■ Work request:
Check each line of the material below, and copy it if it holds the string "checkbox".
-=-=-
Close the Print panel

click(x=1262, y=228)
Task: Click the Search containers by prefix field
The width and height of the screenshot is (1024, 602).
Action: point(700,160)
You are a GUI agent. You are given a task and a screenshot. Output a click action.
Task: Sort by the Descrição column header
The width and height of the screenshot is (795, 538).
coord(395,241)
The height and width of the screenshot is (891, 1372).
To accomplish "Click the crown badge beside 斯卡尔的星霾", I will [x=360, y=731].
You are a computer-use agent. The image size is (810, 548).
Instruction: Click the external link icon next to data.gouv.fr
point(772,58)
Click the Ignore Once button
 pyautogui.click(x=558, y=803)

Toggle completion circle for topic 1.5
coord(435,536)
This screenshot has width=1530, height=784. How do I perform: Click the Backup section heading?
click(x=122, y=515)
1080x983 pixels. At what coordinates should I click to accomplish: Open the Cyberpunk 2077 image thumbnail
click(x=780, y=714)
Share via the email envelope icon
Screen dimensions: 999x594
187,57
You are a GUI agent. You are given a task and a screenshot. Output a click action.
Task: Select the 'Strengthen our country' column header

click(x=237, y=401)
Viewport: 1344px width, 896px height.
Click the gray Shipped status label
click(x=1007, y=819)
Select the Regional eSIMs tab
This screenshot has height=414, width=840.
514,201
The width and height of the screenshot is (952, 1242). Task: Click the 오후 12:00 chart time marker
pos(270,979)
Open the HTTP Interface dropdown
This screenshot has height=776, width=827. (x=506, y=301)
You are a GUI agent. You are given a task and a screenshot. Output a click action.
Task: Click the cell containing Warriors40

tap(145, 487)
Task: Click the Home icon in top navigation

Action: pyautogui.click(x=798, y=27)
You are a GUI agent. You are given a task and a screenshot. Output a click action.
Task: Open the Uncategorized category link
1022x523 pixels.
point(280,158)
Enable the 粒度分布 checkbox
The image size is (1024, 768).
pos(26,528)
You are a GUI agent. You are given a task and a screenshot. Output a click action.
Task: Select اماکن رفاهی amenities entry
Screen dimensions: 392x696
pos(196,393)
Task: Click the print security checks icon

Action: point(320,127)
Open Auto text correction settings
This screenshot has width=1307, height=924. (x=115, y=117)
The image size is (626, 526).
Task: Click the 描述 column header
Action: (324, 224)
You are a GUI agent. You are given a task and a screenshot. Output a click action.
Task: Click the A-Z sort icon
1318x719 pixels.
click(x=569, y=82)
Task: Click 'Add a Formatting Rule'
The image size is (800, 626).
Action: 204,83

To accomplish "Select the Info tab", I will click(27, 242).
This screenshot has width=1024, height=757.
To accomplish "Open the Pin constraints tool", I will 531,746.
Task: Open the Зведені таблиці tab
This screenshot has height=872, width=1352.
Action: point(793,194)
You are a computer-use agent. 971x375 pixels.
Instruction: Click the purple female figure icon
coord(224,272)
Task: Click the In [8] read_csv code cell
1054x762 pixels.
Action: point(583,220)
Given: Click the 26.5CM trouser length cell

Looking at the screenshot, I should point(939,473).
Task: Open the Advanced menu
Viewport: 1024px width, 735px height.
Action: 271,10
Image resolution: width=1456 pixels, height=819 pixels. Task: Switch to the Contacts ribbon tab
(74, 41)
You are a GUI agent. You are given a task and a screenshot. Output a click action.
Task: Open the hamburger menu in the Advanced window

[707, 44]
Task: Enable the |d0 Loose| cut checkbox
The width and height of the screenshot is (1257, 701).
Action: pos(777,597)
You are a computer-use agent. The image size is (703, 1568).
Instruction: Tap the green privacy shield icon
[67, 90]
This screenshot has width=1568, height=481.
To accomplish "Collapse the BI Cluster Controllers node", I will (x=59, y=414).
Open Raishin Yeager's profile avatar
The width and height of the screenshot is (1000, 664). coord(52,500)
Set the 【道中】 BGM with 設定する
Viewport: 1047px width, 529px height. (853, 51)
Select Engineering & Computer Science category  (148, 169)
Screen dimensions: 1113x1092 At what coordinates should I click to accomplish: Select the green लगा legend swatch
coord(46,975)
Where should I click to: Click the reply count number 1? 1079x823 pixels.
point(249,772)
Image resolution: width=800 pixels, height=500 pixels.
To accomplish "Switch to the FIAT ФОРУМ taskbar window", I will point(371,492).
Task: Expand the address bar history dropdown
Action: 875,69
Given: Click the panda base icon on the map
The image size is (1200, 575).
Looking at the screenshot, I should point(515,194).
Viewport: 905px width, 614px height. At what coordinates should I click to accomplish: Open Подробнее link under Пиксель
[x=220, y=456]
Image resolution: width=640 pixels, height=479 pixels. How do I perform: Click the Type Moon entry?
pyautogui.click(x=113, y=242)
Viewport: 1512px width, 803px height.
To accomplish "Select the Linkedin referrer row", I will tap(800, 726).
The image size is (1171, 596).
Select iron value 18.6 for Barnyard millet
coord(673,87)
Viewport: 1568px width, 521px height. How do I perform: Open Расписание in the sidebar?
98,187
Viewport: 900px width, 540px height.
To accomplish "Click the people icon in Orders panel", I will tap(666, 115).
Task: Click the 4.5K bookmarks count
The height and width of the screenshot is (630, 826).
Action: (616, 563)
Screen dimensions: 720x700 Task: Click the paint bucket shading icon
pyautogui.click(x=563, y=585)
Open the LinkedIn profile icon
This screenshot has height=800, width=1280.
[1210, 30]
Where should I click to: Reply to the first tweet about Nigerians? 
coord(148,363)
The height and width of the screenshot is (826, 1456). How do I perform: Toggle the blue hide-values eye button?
-=-=-
■ Solution to the problem:
Enable the 粒度分布 checkbox
Task: Enable the |d0 Loose| cut checkbox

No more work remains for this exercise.